A few days ago I read Kuya Darcy's paper (he studies Lit in DLSU) about poetry. He talks about us humans being gods in some respect because of the feelings we can interject through playing with the words within poetry. Songs are basically the same since they are also poems, but with sounds. The best ones know how to toy with what we feel and then amplify it through beautiful instrumentation. Yeah i agree with Kuya Darcy, we are Gods.

Everyday gets harder. I drag myself out of the bed. I stare at my phone and its time screensaver. No one bothers to communicate with me. That's fine. Maybe the one that even tries to communicate was the last one i would talk to.
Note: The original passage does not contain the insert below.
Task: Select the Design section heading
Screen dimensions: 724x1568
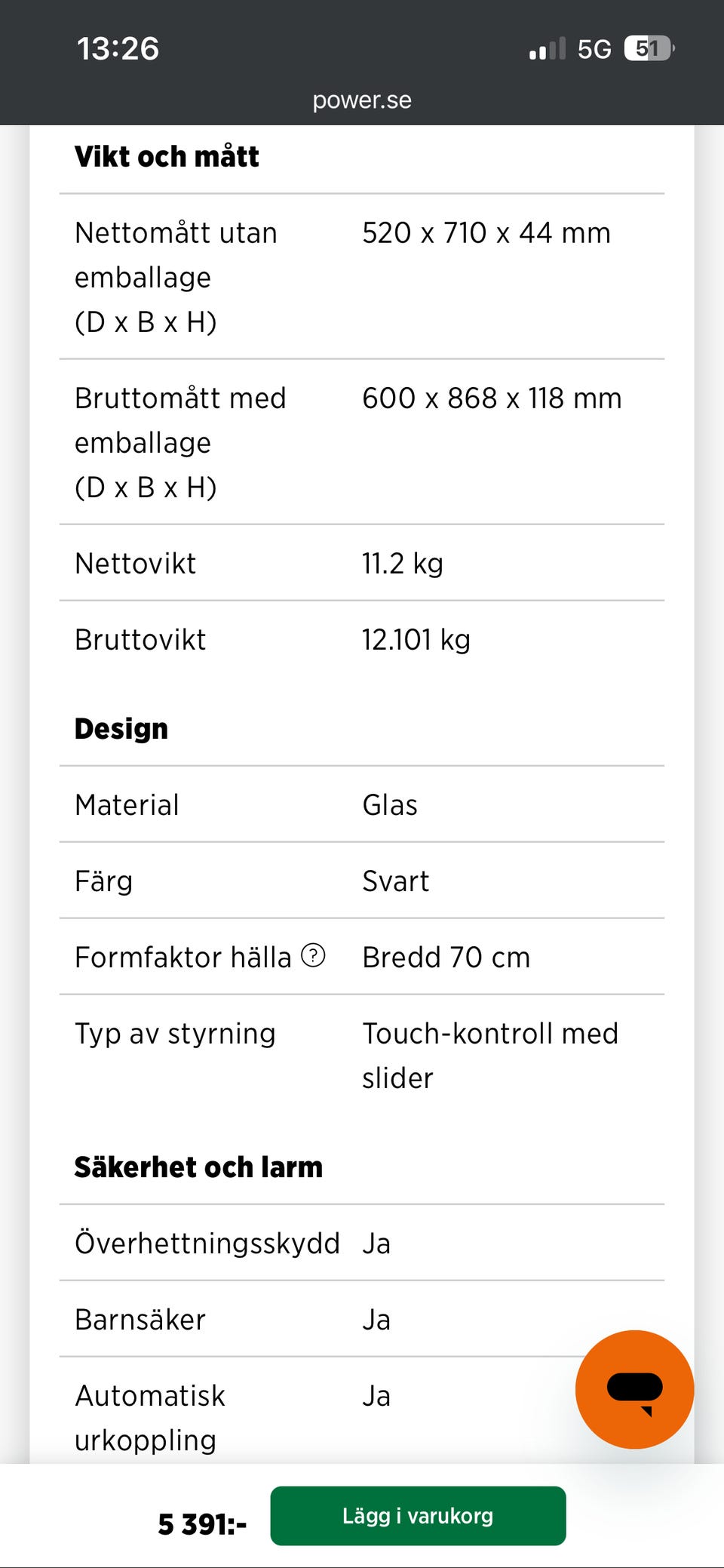Action: coord(121,729)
Could someone other than her text me? haha maybe not.

i recently had all of these really cranky thoughts running through my head. oh they were nothing much, but i guess they were bad so that i wouldn't have to do it. i hate doing bad things.

thoroughly enjoying valkyrie profile right now. maybe i ought to buy the ps2 and play the 2nd game (valkyrie profile 2: silmeria), which was hailed the "most beautiful" game for the ps2. yeah, i'm gonna buy myself a ps2. hahaha. so i can forget about all the bullshit i have and immerse myself on other things.

maybe i should join an org in school. so i can meet other people. yeah, that would be good.

my birthday's comin up. hopefully if i can just get a greeting from a certain someone and my family, then it would be nice. i won't expect anything after that. i'll just get my birthday money and move on with my life.

although that birthday would mark the 2nd time i was truly sad.

i'd like to see rain pouring down a big glass window. kind of makes a miniature waterfall. that's a good thing to watch right now. with my current condition i can watch it the whole day.

i should thank people right now. i am sad. and now my ability to write has come out again. cool!